Introduction: Cytomegalovirus (CMV) associated thrombosis has been reported in medical literature and mainly in the immunocompromised population. However, CMV-associated splenic infarcts have rarely been reported.
Case Description/Methods: A 36-year-old Caucasian woman with no significant past medical history who presented to the emergency department with fever, chills, night sweats, palpitation, and mild abdominal pain was found to have acute CMV infection. The patient mentioned that she has used oral contraceptives prior to the presentation. No family history of thrombophilia has been reported. CT scan of the abdomen and pelvis showed a splenic infarct and an ultrasound of her spleen with doppler showed the same findings, i.e., splenic infarct with the normal flow in the splenic artery. However, Echocardiography showed no vegetation, PFO, or mural thrombus. Hypercoagulable workup was negative. Anticoagulation was deferred, oral contraceptives were stopped, and a copper IUD was recommended, patient was managed conservatively due to involvement of small vessels only and lack of related symptoms. She continued to do well on follow-up evaluations.

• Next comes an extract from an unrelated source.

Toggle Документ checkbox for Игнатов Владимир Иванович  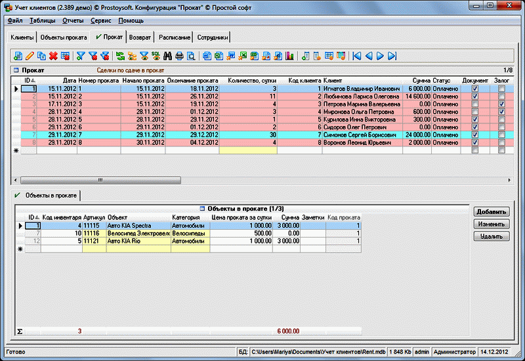point(475,88)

Discussion: Acute CMV infections with various thrombotic manifestations have been reported in the medical literature. It is a transient risk factor for both arterial and venous thromboembolism and can occur in immunocompetent patients in the absence of other hypercoagulable factors. The patient in our case had two risk factors that might explain the reason behind splenic infarction: the first, being on oral contraceptives and the second is the acute CMV infection. A meta-analysis on 97 patients in 2011 reported that the incidence of thrombosis among acute CMV infection in hospitalized patients was 6.4%, and the incidence of acute CMV infection among hospitalized patients with thrombosis was 1.9-9.1%. Several mechanisms have been described explaining the role of CMV in thrombosis. In vitro, CMV activates factor X and stimulates the production of factor VIII and vWF. It also binds to platelets via Toll-Like Receptor 2 and causes systemic endotheliitis at various sites in the body, leading to the expression of tissue factors. These mechanisms result in platelet and leukocyte aggregation, adhesion, and thrombin formation. In vivo, a transient increase in antiphospholipid antibodies and a decrease in protein C activation have been reported. In conclusion, patients with unexplained arterial or venous thrombosis should be tested for CMV infection as a possible etiology.